__How to complete this task__
Print, exactly as given, each line of the data from the line containing "Cursos (42, 2266)" up to and including its last line.

-- -- --

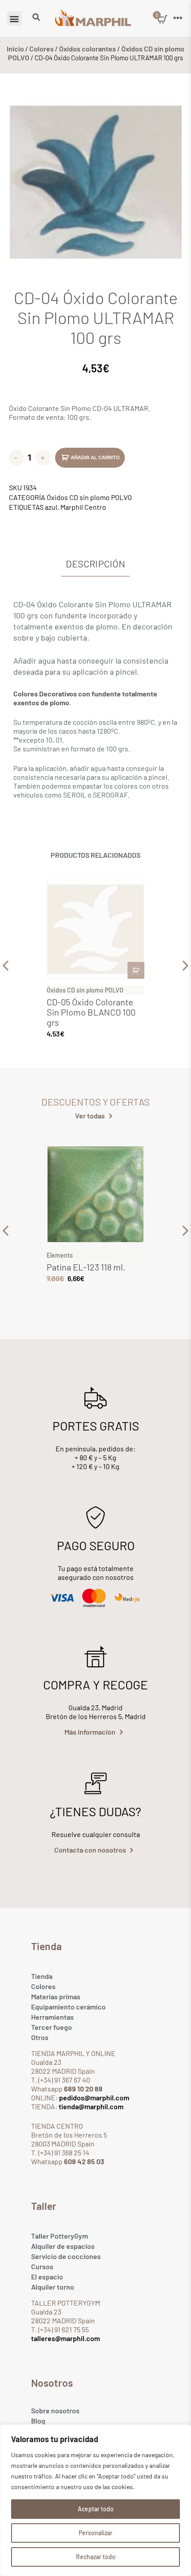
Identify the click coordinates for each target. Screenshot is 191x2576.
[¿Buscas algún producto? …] (36, 18)
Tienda (41, 1976)
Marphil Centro (83, 507)
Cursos (42, 2266)
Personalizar (95, 2533)
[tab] (95, 564)
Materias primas (55, 1996)
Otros (39, 2037)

-- -- --

__Problem solution__
Cursos (42, 2266)
Personalizar (95, 2533)
[tab] (95, 564)
Materias primas (55, 1996)
Otros (39, 2037)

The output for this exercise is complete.